* [Task statement]: Answer with nothing except the number of lines in the listing that include the word "agent".

* [Supplied material]:
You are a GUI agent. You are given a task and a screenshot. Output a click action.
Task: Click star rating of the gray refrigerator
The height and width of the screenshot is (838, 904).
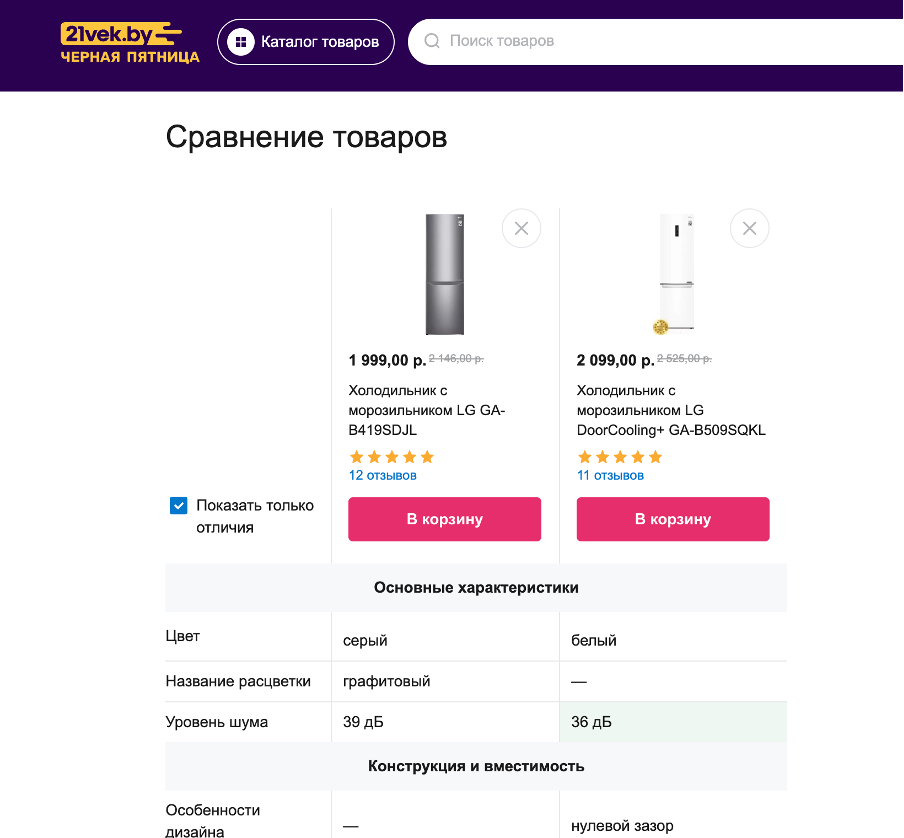click(391, 457)
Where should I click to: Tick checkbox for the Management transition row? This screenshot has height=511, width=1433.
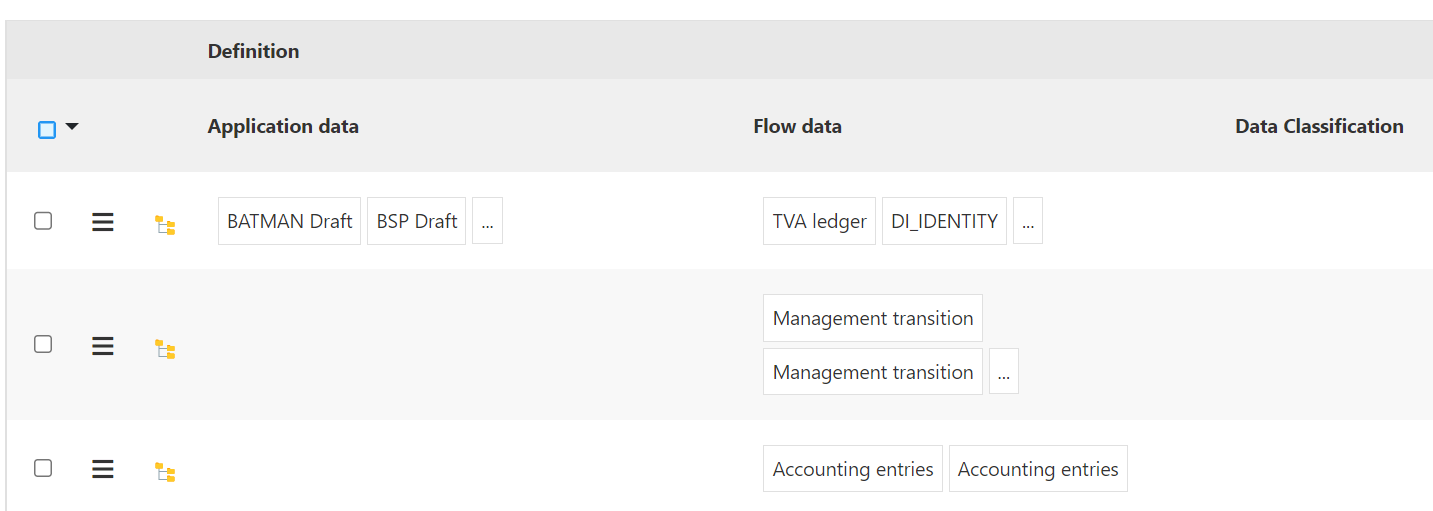[43, 344]
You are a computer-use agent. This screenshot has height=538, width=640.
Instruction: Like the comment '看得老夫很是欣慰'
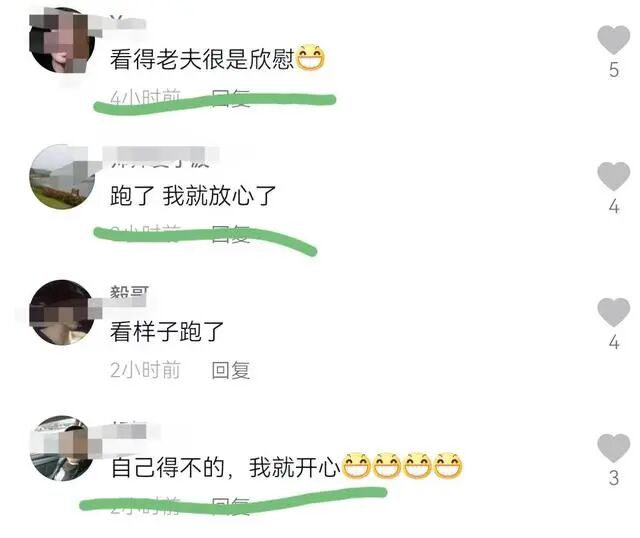tap(613, 40)
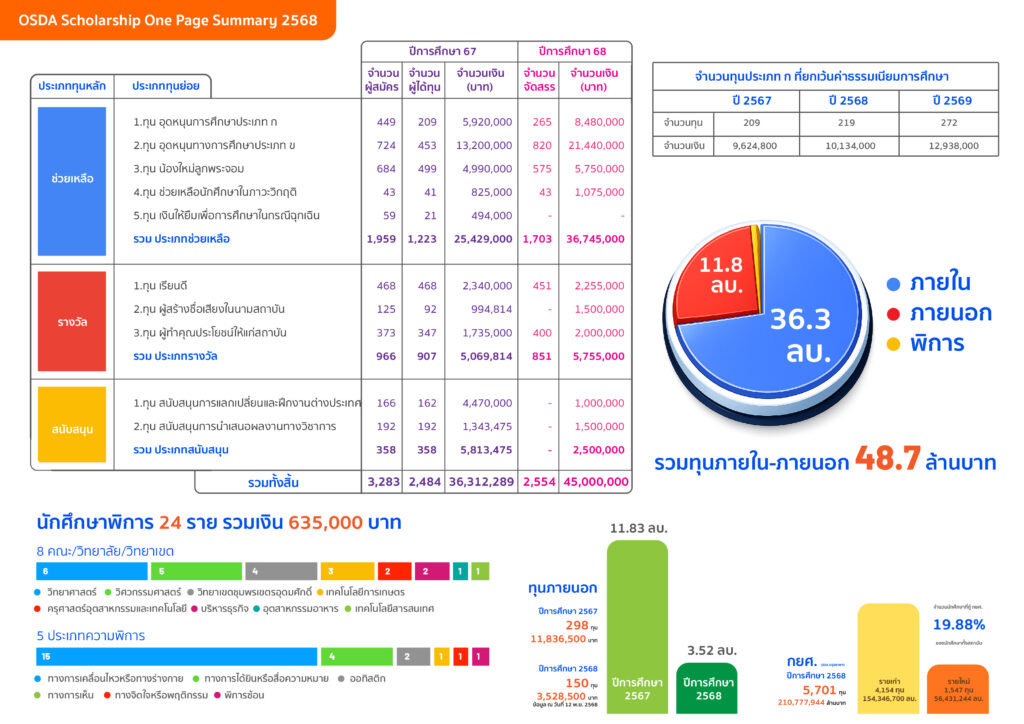Select the yellow พิการ legend dot
The image size is (1024, 724).
pos(892,345)
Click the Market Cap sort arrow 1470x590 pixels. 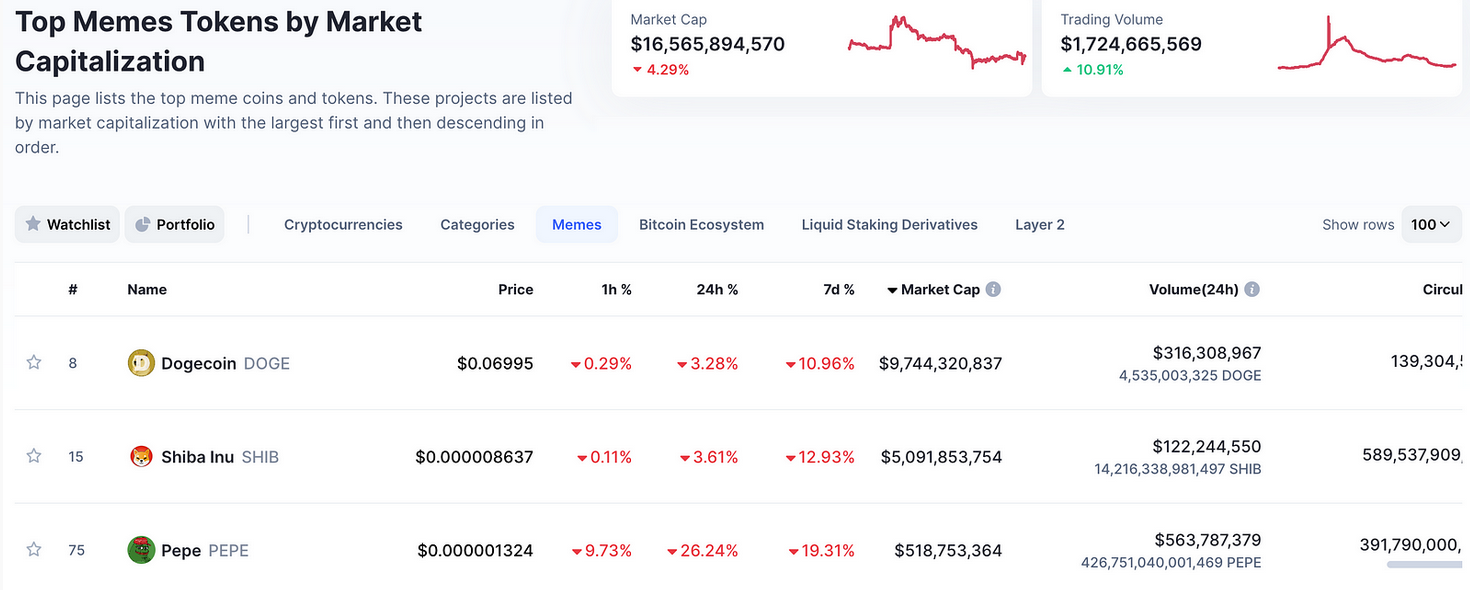point(891,289)

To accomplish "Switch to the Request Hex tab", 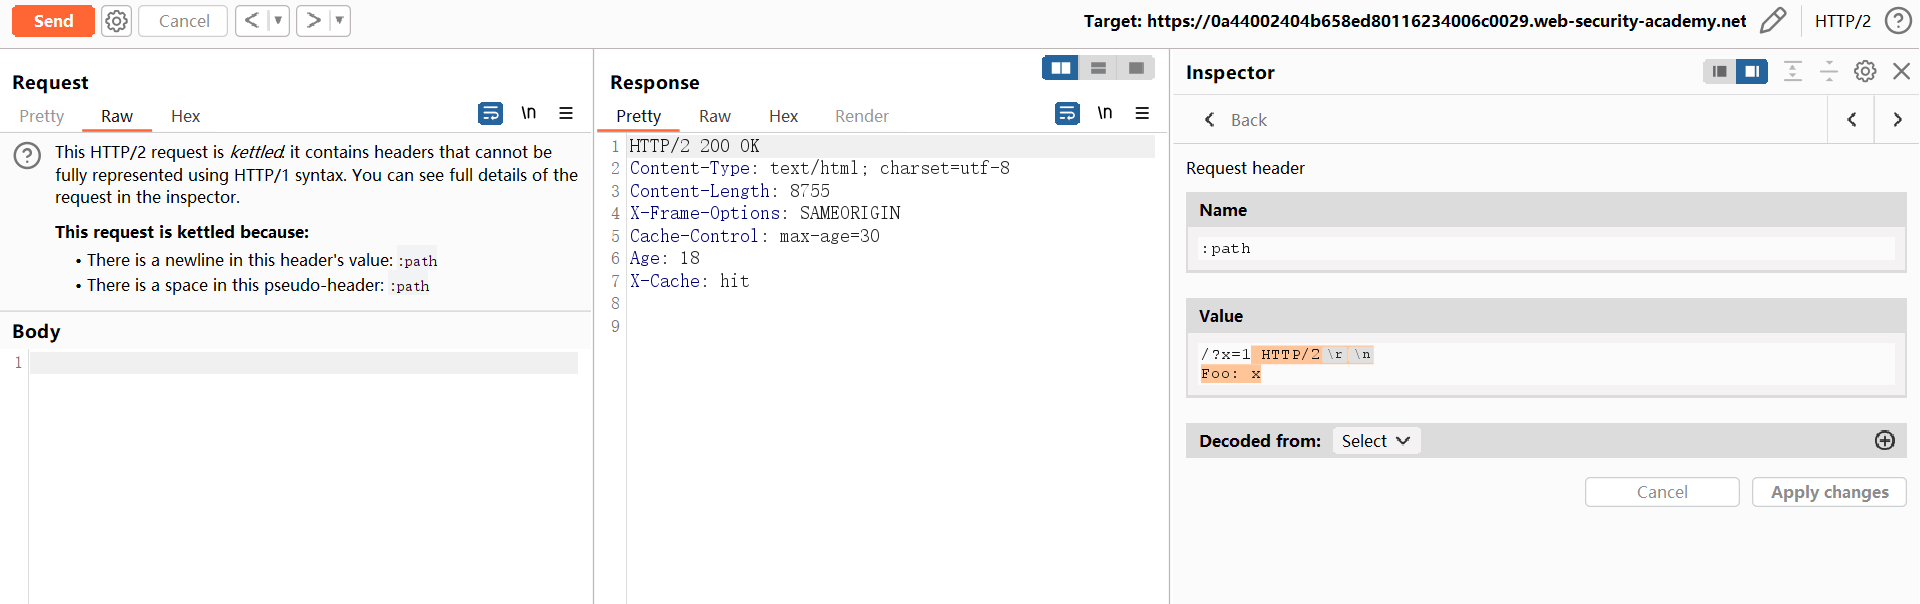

* [Answer box]: 2